James Richardson, Senior Analyst at the Education Endowment Foundation, discusses how their Families of Schools database can help schools understand and overcome their common challenges.

For teachers, context is king. How can we understand the challenges of any one school until we have actually taught there? It might be true that nothing can substitute for hours in the classroom, and I’d agree that each school is unique, but it’s all too easy to forget that there are more similarities between schools than there are differences.

I began to appreciate this at the fourth school I taught in, a small secondary in a rural market town in Herefordshire. The challenges of improving results were the same as the large comprehensive in Manchester where I had been Head of Department: improving literacy levels, implementing effective behaviour systems, delivering effective CPD. But the context and student intake was radically different. It was less ethnically diverse than Manchester, with fewer Pupil Premium pupils and lower KS2 scores on average. To improve schools across the whole system, we need to understand the challenges common to all schools, and the specific challenges of particular student populations.

The EEF’s Families of Schools database is designed to help with the latter. It groups similar schools together based on factors including prior attainment, percentage of pupils eligible for free school meals and the number of children with English as an additional language. The attainment of pupils on a range of measures can then be compared with similar schools, allowing schools to understand the size and nature of their attainment gap in relation to other similar institutions. The database provides a wealth of new information to help schools learn from the best performing institution in each family; you can read more about this here.

The secondary school database, launched last year, is now accessed by over 4,000 users each month. Today, we have added 14,000 primary schools to provide teachers with the same level of analysis, challenge and support that has been available to secondary schools for the last year.

Creating the the primary families has been a more complex task than secondaries: there are fewer pupils in each school, yet there are more schools. For small schools the low numbers of pupils means we cannot show all the data for the sub-groups. We attempt to get round this by averaging data over 5 years. Of course, we run the risk of not picking up recent trends in results, but our pilot schools told us the trade off was worth it in order to identify similar schools and benchmark performance.
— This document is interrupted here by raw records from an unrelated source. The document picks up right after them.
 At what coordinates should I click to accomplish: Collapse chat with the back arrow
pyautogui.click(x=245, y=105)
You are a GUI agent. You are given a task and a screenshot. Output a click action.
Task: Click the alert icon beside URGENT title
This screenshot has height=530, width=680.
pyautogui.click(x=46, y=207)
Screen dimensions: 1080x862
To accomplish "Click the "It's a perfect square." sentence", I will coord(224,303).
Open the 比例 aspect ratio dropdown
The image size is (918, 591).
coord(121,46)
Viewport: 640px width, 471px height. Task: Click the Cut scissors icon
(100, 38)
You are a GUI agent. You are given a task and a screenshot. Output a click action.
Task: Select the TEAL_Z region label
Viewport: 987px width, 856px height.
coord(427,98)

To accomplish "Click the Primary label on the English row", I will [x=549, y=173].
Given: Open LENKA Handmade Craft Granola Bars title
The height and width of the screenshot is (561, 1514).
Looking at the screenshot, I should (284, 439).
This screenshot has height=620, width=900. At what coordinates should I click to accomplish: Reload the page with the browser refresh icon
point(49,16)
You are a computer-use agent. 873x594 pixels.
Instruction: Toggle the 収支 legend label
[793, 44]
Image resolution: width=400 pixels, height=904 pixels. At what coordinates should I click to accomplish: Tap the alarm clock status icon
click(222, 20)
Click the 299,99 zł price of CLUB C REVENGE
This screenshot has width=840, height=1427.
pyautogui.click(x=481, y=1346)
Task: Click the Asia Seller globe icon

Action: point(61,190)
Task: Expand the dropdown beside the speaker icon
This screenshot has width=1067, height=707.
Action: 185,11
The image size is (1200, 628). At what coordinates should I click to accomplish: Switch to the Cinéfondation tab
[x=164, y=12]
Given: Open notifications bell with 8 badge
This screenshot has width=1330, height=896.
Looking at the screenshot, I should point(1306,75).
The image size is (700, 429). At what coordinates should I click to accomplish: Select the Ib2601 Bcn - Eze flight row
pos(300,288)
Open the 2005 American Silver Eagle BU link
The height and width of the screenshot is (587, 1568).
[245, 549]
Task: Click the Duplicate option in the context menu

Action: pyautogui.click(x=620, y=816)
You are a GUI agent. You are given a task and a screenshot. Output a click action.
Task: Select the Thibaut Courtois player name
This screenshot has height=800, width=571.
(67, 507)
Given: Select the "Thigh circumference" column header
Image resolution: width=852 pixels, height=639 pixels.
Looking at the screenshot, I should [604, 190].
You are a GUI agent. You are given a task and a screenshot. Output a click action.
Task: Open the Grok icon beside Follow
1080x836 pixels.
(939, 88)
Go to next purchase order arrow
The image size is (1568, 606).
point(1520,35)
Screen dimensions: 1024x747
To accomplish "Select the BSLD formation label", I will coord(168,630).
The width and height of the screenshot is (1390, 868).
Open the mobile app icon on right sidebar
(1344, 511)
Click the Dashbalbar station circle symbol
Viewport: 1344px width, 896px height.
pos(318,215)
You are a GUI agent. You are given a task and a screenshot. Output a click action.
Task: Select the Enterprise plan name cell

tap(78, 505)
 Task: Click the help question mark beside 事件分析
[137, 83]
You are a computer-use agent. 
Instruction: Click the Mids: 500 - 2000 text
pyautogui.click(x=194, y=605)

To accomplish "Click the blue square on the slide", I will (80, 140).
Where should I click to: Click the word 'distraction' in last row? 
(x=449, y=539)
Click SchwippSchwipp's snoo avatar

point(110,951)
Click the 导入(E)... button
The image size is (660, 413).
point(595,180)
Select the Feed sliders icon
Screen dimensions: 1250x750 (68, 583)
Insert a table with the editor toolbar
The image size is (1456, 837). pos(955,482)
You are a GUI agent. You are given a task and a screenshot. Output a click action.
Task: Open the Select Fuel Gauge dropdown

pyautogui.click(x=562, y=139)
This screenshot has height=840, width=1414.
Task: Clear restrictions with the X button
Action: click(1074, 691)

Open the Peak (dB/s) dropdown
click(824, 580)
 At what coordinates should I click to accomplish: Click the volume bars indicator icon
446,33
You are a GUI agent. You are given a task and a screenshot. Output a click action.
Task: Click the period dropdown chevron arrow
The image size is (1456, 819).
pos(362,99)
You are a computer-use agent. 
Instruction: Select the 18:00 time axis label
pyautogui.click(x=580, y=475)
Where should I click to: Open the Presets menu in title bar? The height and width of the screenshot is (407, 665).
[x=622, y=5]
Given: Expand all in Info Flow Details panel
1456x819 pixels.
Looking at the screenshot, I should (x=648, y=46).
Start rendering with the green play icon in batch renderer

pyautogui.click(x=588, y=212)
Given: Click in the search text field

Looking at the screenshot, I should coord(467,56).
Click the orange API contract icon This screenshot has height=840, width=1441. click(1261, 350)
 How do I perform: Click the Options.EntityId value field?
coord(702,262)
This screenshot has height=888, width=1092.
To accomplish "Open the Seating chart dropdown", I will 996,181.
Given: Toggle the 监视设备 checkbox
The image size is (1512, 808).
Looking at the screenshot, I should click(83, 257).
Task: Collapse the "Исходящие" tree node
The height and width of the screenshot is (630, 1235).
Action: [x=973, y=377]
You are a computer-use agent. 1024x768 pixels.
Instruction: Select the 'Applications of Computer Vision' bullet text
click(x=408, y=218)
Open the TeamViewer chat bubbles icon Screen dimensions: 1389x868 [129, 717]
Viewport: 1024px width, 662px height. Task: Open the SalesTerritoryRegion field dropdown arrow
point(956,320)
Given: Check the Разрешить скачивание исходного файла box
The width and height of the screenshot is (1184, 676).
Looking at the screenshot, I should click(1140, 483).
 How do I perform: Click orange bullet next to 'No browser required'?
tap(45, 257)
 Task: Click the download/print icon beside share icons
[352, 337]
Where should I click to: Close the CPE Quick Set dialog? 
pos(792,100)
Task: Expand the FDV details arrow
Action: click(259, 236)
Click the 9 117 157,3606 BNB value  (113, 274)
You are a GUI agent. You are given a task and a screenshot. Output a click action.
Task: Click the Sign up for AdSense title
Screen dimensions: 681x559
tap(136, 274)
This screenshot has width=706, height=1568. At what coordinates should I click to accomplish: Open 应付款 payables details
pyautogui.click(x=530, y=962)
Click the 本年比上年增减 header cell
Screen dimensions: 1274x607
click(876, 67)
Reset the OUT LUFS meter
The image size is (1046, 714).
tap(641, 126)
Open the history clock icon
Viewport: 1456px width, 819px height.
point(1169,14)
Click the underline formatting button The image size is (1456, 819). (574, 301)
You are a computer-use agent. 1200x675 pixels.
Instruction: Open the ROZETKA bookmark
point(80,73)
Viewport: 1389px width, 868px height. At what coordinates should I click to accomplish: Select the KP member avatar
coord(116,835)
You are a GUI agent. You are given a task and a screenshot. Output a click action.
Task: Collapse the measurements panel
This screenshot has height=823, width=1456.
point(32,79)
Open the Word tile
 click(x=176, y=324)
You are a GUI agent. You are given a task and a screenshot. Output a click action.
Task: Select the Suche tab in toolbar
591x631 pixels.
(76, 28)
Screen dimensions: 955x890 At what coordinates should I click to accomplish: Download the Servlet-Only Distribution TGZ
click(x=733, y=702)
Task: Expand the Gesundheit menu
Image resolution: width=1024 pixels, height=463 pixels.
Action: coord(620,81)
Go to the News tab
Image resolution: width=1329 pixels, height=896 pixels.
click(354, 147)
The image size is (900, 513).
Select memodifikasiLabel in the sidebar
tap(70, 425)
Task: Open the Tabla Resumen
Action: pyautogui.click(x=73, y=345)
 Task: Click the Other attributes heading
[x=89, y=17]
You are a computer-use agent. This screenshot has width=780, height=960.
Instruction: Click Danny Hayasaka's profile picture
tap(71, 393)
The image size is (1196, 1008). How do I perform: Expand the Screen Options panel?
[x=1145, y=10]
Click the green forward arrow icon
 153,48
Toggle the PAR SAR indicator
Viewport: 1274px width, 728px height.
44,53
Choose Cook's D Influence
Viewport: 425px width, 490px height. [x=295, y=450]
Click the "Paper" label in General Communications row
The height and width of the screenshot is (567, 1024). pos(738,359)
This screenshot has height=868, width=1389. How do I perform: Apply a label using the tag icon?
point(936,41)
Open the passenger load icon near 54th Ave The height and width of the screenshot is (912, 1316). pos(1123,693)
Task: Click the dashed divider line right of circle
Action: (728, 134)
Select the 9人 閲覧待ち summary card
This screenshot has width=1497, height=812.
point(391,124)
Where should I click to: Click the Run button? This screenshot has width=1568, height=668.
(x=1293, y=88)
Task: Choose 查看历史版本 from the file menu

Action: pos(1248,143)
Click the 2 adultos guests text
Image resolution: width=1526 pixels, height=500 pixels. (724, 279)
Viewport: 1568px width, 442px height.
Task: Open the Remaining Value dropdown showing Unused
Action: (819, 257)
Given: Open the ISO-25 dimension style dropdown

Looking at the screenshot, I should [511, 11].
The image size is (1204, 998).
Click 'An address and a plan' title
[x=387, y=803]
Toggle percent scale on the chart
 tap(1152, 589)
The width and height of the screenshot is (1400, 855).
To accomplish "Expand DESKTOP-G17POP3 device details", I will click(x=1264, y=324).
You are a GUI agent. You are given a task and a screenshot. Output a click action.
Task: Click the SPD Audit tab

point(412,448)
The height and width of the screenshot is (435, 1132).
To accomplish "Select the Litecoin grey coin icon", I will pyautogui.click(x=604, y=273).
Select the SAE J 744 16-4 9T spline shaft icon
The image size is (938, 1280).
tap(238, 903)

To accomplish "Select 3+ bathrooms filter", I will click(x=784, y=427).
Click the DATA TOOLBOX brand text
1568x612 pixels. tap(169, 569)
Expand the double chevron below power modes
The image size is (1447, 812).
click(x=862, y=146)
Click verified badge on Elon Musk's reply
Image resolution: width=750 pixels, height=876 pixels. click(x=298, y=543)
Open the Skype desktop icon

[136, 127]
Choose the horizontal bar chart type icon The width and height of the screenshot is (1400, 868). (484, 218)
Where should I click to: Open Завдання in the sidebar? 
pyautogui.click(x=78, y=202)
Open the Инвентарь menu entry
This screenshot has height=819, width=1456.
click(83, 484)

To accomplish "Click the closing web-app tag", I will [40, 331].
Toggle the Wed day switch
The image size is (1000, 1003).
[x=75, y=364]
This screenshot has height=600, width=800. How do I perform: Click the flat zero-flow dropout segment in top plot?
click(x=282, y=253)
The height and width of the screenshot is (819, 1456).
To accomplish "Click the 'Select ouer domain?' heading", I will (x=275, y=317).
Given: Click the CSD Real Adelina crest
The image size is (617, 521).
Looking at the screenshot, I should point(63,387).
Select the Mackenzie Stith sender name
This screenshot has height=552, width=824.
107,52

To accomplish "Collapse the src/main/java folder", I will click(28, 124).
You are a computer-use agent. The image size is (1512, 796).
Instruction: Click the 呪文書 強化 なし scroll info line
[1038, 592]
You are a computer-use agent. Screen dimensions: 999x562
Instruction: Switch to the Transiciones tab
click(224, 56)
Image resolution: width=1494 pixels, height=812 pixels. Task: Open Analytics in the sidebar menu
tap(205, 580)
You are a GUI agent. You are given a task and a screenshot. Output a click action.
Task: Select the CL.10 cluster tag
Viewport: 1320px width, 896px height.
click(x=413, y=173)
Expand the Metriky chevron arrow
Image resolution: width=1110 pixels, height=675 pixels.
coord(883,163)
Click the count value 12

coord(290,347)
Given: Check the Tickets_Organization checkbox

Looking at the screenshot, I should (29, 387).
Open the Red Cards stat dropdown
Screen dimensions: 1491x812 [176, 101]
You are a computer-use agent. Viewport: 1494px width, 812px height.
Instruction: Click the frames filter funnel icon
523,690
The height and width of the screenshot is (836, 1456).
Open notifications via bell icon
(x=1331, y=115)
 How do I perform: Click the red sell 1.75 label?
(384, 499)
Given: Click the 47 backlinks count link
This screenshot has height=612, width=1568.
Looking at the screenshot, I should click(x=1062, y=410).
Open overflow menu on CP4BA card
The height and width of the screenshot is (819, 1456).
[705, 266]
All of the secondary school information has been refreshed with the latest available data and you’ll notice a number of coloured flags atop many of the school bars. These identify schools in our partner networks: Teaching Leaders, Future Leaders, Challenge Partners and London Gold Club. The Families of Schools is intended to encourage collaboration between schools so that they can challenge and support one another to improve – something that is undoubtedly strengthened by identifying schools from within existing networks and building these relationships.

Where next?

The Families of Schools database is a useful tool in its own right: we all have much to learn from colleagues in other schools facing similar challenges. But a question that often emerges in our discussions with teachers is can we link the database so that it identifies the most promising teaching evidence-based strategies and interventions ‘for schools like ours’? Are particular interventions more effective for pupils with English as an additional language or low attainers? The evidence base is not yet sophisticated enough to deal with such nuances, but we know that when context is king, this is where we must look next.